WHAT YOU WILL DO. All lines with the word "avatar" must be pulled from the entries below.

Data entries.
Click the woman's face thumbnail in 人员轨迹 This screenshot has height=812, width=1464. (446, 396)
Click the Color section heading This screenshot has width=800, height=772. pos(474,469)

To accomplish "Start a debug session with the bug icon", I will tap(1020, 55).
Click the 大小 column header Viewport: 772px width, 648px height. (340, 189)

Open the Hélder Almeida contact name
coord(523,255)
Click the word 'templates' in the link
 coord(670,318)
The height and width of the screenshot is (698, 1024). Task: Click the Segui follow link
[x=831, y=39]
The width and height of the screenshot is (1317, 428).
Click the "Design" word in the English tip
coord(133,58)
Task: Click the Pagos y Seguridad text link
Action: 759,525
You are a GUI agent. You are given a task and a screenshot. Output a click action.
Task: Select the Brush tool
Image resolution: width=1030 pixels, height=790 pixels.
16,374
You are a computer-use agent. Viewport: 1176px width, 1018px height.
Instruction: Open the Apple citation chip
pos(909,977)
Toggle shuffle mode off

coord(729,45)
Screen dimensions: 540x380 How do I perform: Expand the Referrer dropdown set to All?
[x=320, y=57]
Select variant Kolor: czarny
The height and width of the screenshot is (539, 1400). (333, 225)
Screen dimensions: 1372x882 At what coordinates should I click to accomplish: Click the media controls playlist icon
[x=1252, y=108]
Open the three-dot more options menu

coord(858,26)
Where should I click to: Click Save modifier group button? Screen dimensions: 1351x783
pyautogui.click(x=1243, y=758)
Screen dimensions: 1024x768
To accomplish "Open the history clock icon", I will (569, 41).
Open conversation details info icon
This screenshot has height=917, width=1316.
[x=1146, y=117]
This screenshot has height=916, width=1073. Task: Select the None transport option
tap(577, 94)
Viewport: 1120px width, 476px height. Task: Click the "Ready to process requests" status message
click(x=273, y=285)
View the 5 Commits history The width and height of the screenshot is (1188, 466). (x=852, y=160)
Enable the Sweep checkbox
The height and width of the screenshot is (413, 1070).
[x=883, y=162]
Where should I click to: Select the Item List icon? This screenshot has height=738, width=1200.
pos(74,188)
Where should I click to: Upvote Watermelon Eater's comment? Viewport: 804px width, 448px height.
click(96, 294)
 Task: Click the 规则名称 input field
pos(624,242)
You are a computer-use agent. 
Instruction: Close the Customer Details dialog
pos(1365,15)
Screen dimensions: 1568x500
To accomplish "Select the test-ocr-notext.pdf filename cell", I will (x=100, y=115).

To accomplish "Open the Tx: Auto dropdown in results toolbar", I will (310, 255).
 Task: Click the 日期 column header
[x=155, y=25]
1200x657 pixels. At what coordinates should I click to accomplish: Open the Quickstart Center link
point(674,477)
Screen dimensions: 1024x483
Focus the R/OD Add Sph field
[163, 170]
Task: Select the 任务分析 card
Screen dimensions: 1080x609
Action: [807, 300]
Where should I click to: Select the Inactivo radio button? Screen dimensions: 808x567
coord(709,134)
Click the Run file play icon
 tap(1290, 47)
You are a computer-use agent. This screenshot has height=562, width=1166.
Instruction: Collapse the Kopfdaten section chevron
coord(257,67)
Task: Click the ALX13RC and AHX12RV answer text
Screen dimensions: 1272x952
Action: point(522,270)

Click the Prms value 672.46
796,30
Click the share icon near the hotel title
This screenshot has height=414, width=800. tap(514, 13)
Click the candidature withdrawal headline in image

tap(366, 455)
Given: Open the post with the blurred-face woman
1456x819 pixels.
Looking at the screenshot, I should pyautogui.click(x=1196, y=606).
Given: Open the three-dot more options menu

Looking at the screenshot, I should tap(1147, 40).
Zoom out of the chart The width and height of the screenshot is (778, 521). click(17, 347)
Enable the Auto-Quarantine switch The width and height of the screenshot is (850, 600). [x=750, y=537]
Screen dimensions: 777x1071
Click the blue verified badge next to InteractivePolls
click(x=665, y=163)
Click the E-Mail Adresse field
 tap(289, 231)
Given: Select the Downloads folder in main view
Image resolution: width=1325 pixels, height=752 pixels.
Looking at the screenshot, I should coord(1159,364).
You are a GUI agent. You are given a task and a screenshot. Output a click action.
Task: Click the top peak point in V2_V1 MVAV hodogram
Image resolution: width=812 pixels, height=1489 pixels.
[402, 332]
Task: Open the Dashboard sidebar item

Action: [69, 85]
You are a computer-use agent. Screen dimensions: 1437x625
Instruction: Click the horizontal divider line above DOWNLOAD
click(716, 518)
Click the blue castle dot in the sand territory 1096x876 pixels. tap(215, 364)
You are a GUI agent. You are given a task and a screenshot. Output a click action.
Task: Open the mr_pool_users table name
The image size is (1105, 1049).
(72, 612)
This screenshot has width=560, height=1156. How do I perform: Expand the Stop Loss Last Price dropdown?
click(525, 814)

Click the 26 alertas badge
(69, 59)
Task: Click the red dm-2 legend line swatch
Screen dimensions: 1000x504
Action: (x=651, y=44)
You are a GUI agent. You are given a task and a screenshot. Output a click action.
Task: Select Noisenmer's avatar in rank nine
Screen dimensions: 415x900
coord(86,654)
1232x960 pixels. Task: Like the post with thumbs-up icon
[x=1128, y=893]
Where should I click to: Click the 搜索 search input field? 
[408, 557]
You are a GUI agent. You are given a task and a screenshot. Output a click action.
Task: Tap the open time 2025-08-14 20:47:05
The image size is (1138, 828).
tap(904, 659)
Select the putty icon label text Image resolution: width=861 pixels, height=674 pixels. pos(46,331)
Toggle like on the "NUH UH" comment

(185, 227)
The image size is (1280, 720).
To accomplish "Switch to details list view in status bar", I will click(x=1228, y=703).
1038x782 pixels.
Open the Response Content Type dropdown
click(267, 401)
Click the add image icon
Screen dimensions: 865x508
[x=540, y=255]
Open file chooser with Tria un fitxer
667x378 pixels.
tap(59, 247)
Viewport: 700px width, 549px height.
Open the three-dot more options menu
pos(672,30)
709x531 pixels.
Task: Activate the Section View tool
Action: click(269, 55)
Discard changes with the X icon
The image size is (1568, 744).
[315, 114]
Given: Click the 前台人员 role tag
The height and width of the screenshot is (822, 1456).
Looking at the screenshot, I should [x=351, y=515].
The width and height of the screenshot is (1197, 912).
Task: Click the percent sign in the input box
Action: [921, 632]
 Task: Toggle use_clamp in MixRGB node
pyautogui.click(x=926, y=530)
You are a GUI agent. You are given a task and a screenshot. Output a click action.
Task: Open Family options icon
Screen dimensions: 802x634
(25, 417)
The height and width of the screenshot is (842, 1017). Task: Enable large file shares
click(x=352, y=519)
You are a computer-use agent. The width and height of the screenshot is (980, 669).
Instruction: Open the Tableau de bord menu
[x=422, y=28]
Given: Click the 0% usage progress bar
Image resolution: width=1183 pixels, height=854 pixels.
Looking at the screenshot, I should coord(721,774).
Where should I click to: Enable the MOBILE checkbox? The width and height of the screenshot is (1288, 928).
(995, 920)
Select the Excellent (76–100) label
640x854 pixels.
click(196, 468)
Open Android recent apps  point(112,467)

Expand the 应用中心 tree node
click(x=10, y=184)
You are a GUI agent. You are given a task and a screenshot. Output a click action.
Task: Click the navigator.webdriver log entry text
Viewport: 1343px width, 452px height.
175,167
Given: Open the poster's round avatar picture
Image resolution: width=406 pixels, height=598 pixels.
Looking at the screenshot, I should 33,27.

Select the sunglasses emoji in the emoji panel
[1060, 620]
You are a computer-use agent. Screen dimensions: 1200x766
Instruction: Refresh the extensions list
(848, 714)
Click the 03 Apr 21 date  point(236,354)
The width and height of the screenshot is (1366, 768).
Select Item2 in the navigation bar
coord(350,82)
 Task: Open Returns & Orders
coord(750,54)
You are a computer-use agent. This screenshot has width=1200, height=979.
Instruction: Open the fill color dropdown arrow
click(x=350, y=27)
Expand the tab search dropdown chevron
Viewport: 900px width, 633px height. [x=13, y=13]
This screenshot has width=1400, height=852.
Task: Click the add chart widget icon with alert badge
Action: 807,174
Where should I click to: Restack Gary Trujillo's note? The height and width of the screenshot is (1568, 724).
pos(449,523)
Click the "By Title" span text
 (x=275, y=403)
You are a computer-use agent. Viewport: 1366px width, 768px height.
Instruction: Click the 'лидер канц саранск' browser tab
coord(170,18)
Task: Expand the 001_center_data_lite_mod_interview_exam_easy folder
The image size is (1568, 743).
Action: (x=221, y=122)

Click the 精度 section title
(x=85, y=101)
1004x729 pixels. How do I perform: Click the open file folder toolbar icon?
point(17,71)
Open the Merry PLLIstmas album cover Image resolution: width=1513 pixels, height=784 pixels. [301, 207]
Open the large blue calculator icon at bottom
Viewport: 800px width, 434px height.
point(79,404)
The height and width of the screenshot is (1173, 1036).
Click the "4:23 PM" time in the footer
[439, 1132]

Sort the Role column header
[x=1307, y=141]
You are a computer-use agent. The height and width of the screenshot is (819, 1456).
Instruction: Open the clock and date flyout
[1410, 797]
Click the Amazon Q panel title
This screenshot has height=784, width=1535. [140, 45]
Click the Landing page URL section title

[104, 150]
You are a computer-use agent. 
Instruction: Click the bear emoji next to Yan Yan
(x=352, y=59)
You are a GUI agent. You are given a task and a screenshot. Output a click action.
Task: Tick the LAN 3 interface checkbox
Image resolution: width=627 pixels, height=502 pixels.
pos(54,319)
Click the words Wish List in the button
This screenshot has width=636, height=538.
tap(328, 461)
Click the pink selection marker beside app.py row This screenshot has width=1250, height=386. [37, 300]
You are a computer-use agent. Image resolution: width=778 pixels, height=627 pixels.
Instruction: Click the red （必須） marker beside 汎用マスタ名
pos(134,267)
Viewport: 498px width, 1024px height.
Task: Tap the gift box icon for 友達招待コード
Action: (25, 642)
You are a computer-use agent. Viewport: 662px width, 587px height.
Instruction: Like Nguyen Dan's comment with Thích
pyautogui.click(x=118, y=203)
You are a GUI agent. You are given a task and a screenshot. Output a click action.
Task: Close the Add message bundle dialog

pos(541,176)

ANSWER SPACE.
Task: Select Noisenmer's avatar in rank nine
Given: Open the poster's round avatar picture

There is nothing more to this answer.